# What is needed
Extract every line below that contains the string "computer", copying each one in full.

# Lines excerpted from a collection

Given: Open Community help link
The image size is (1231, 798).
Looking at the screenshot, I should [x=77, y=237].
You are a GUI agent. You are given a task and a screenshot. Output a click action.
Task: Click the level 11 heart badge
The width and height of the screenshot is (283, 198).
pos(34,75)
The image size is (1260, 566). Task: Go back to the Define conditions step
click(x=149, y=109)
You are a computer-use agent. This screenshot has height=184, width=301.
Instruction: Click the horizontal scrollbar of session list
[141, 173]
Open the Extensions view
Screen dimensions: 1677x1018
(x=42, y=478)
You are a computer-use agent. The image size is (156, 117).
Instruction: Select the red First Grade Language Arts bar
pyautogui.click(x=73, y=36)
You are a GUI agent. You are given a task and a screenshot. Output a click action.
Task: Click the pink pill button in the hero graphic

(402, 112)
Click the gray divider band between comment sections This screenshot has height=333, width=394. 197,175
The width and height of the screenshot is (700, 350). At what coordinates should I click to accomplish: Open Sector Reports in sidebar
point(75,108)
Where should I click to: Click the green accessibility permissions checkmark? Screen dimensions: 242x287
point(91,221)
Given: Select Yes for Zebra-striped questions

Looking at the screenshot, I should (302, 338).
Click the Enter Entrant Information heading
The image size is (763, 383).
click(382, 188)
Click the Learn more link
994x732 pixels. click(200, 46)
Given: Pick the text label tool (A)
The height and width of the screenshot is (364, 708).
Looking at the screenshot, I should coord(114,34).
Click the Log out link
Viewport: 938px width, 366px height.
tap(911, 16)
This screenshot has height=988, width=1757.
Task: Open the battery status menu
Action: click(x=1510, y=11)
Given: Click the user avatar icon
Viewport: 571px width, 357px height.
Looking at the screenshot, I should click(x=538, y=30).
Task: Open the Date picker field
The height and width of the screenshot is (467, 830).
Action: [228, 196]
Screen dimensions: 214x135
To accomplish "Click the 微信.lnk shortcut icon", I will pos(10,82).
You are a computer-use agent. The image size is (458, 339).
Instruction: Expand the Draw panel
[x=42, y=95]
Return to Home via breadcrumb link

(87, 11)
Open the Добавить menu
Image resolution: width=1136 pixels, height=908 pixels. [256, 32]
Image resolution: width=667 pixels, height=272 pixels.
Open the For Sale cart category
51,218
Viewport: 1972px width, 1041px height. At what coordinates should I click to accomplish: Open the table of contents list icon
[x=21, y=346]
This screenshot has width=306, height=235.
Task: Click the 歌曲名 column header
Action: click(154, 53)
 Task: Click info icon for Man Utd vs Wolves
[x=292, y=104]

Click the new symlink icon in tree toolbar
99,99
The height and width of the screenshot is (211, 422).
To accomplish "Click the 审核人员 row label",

# Reply to the exercise
You are a computer-use agent. This screenshot has height=184, width=301.
You are a computer-use agent. The image size is (156, 117).
You are a computer-use agent. The image size is (458, 339).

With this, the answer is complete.